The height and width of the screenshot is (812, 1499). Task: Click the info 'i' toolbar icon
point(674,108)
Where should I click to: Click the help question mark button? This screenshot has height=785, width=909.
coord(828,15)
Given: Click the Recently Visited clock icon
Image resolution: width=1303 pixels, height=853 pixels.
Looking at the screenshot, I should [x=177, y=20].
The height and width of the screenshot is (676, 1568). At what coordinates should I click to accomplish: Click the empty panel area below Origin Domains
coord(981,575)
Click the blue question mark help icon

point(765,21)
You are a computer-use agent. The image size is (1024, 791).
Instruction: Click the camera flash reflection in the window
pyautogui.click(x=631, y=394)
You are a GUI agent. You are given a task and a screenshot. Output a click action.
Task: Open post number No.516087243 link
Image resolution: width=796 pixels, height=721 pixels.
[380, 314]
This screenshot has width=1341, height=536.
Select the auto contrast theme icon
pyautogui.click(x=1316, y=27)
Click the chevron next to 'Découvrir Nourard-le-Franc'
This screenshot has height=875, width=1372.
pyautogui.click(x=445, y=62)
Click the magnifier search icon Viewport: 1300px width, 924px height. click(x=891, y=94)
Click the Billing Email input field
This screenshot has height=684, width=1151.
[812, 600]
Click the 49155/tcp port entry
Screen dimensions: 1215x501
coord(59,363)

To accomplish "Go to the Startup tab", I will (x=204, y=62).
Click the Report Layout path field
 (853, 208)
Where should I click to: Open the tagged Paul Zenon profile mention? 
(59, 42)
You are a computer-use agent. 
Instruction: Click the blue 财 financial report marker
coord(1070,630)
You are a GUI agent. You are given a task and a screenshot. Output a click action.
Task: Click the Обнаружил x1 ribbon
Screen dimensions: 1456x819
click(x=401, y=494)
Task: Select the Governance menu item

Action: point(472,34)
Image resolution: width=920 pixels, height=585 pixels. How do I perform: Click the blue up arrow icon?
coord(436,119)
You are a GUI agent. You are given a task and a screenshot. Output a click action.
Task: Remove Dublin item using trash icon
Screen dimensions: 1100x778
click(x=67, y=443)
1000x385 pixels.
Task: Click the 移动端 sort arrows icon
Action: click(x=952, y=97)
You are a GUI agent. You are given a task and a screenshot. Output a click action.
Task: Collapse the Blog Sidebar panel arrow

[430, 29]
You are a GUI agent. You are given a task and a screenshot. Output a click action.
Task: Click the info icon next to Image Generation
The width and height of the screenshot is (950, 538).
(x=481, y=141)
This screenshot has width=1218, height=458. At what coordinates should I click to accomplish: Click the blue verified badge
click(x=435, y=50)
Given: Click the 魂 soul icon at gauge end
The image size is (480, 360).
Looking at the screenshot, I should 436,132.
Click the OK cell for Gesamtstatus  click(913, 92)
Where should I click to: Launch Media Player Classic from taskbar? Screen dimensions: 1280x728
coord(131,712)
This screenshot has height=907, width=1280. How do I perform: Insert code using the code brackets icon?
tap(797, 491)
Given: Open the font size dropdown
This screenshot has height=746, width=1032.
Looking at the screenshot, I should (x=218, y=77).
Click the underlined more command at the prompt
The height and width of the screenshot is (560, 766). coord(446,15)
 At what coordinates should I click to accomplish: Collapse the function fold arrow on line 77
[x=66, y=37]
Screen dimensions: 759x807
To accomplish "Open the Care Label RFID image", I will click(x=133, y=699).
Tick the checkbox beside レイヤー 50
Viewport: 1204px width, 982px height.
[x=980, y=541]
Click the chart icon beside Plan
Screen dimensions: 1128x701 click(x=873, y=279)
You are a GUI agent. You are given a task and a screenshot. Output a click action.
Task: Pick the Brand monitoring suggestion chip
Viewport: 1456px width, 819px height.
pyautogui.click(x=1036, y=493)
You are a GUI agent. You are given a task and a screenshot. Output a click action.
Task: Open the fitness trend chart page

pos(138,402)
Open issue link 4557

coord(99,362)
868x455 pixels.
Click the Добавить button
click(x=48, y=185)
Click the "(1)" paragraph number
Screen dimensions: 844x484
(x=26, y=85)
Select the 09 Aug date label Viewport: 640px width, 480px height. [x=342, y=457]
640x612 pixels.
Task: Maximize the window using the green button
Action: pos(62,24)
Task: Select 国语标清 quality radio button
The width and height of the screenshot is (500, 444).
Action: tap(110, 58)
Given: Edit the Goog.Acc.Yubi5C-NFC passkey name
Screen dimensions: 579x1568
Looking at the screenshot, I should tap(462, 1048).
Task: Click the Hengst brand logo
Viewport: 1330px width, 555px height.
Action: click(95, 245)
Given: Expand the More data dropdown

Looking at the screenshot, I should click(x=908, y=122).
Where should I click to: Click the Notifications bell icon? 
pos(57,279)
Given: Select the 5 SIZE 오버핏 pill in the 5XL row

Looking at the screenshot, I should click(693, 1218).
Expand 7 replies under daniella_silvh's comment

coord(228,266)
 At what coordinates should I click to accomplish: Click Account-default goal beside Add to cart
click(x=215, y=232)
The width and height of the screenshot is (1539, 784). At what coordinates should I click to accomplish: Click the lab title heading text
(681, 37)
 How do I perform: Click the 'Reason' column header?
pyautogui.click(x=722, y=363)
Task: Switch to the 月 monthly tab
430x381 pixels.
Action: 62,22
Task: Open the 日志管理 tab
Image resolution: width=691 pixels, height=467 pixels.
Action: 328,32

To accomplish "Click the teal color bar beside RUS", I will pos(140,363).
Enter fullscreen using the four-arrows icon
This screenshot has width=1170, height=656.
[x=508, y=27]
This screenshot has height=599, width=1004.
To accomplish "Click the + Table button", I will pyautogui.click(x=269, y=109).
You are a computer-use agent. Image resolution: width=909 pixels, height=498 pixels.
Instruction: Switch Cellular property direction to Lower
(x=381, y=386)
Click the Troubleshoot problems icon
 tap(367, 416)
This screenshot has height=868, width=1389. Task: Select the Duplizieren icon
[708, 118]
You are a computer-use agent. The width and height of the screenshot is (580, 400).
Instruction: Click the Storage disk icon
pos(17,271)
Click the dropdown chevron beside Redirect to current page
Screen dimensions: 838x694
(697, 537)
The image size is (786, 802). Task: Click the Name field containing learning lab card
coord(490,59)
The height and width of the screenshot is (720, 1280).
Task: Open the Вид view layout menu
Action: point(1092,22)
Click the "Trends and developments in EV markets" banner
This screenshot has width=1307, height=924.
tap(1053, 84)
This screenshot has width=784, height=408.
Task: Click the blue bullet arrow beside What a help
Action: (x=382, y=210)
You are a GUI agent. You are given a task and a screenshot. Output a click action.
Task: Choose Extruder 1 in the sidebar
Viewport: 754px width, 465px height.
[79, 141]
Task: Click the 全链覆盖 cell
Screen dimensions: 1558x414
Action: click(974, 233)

● Problem to solve: Extract each entry in full and write it down exactly.

● Solution:
The height and width of the screenshot is (812, 1499). Task: Click the info 'i' toolbar icon
point(674,108)
Where should I click to: Click the help question mark button? This screenshot has height=785, width=909.
coord(828,15)
Given: Click the Recently Visited clock icon
Image resolution: width=1303 pixels, height=853 pixels.
Looking at the screenshot, I should [x=177, y=20].
The height and width of the screenshot is (676, 1568). At what coordinates should I click to accomplish: Click the empty panel area below Origin Domains
coord(981,575)
Click the blue question mark help icon

point(765,21)
You are a computer-use agent. The image size is (1024, 791).
Instruction: Click the camera flash reflection in the window
pyautogui.click(x=631, y=394)
You are a GUI agent. You are given a task and a screenshot. Output a click action.
Task: Open post number No.516087243 link
Image resolution: width=796 pixels, height=721 pixels.
[380, 314]
This screenshot has width=1341, height=536.
Select the auto contrast theme icon
pyautogui.click(x=1316, y=27)
Click the chevron next to 'Découvrir Nourard-le-Franc'
This screenshot has height=875, width=1372.
pyautogui.click(x=445, y=62)
Click the magnifier search icon Viewport: 1300px width, 924px height. click(x=891, y=94)
Click the Billing Email input field
This screenshot has height=684, width=1151.
[812, 600]
Click the 49155/tcp port entry
Screen dimensions: 1215x501
coord(59,363)

To accomplish "Go to the Startup tab", I will (x=204, y=62).
Click the Report Layout path field
 (853, 208)
Where should I click to: Open the tagged Paul Zenon profile mention? 
(59, 42)
You are a computer-use agent. 
Instruction: Click the blue 财 financial report marker
coord(1070,630)
You are a GUI agent. You are given a task and a screenshot. Output a click action.
Task: Click the Обнаружил x1 ribbon
Screen dimensions: 1456x819
click(x=401, y=494)
Task: Select the Governance menu item

Action: point(472,34)
Image resolution: width=920 pixels, height=585 pixels. How do I perform: Click the blue up arrow icon?
coord(436,119)
You are a GUI agent. You are given a task and a screenshot. Output a click action.
Task: Remove Dublin item using trash icon
Screen dimensions: 1100x778
click(x=67, y=443)
1000x385 pixels.
Task: Click the 移动端 sort arrows icon
Action: click(x=952, y=97)
You are a GUI agent. You are given a task and a screenshot. Output a click action.
Task: Collapse the Blog Sidebar panel arrow

[430, 29]
You are a GUI agent. You are given a task and a screenshot. Output a click action.
Task: Click the info icon next to Image Generation
The width and height of the screenshot is (950, 538).
(x=481, y=141)
This screenshot has width=1218, height=458. At what coordinates should I click to accomplish: Click the blue verified badge
click(x=435, y=50)
Given: Click the 魂 soul icon at gauge end
The image size is (480, 360).
Looking at the screenshot, I should 436,132.
Click the OK cell for Gesamtstatus  click(913, 92)
Where should I click to: Launch Media Player Classic from taskbar? Screen dimensions: 1280x728
coord(131,712)
This screenshot has height=907, width=1280. How do I perform: Insert code using the code brackets icon?
tap(797, 491)
Given: Open the font size dropdown
This screenshot has height=746, width=1032.
Looking at the screenshot, I should (x=218, y=77).
Click the underlined more command at the prompt
The height and width of the screenshot is (560, 766). coord(446,15)
 At what coordinates should I click to accomplish: Collapse the function fold arrow on line 77
[x=66, y=37]
Screen dimensions: 759x807
To accomplish "Open the Care Label RFID image", I will click(x=133, y=699).
Tick the checkbox beside レイヤー 50
Viewport: 1204px width, 982px height.
[x=980, y=541]
Click the chart icon beside Plan
Screen dimensions: 1128x701 click(x=873, y=279)
You are a GUI agent. You are given a task and a screenshot. Output a click action.
Task: Pick the Brand monitoring suggestion chip
Viewport: 1456px width, 819px height.
pyautogui.click(x=1036, y=493)
You are a GUI agent. You are given a task and a screenshot. Output a click action.
Task: Open the fitness trend chart page

pos(138,402)
Open issue link 4557

coord(99,362)
868x455 pixels.
Click the Добавить button
click(x=48, y=185)
Click the "(1)" paragraph number
Screen dimensions: 844x484
(x=26, y=85)
Select the 09 Aug date label Viewport: 640px width, 480px height. [x=342, y=457]
640x612 pixels.
Task: Maximize the window using the green button
Action: pos(62,24)
Task: Select 国语标清 quality radio button
The width and height of the screenshot is (500, 444).
Action: tap(110, 58)
Given: Edit the Goog.Acc.Yubi5C-NFC passkey name
Screen dimensions: 579x1568
Looking at the screenshot, I should tap(462, 1048).
Task: Click the Hengst brand logo
Viewport: 1330px width, 555px height.
Action: click(95, 245)
Given: Expand the More data dropdown

Looking at the screenshot, I should click(x=908, y=122).
Where should I click to: Click the Notifications bell icon? 
pos(57,279)
Given: Select the 5 SIZE 오버핏 pill in the 5XL row

Looking at the screenshot, I should click(693, 1218).
Expand 7 replies under daniella_silvh's comment

coord(228,266)
 At what coordinates should I click to accomplish: Click Account-default goal beside Add to cart
click(x=215, y=232)
The width and height of the screenshot is (1539, 784). At what coordinates should I click to accomplish: Click the lab title heading text
(681, 37)
 How do I perform: Click the 'Reason' column header?
pyautogui.click(x=722, y=363)
Task: Switch to the 月 monthly tab
430x381 pixels.
Action: 62,22
Task: Open the 日志管理 tab
Image resolution: width=691 pixels, height=467 pixels.
Action: 328,32

To accomplish "Click the teal color bar beside RUS", I will pos(140,363).
Enter fullscreen using the four-arrows icon
This screenshot has width=1170, height=656.
[x=508, y=27]
This screenshot has height=599, width=1004.
To accomplish "Click the + Table button", I will pyautogui.click(x=269, y=109).
You are a computer-use agent. Image resolution: width=909 pixels, height=498 pixels.
Instruction: Switch Cellular property direction to Lower
(x=381, y=386)
Click the Troubleshoot problems icon
 tap(367, 416)
This screenshot has height=868, width=1389. Task: Select the Duplizieren icon
[708, 118]
You are a computer-use agent. The width and height of the screenshot is (580, 400).
Instruction: Click the Storage disk icon
pos(17,271)
Click the dropdown chevron beside Redirect to current page
Screen dimensions: 838x694
(697, 537)
The image size is (786, 802). Task: Click the Name field containing learning lab card
coord(490,59)
The height and width of the screenshot is (720, 1280).
Task: Open the Вид view layout menu
Action: point(1092,22)
Click the "Trends and developments in EV markets" banner
This screenshot has width=1307, height=924.
tap(1053, 84)
This screenshot has width=784, height=408.
Task: Click the blue bullet arrow beside What a help
Action: (x=382, y=210)
You are a GUI agent. You are given a task and a screenshot. Output a click action.
Task: Choose Extruder 1 in the sidebar
Viewport: 754px width, 465px height.
[79, 141]
Task: Click the 全链覆盖 cell
Screen dimensions: 1558x414
Action: click(974, 233)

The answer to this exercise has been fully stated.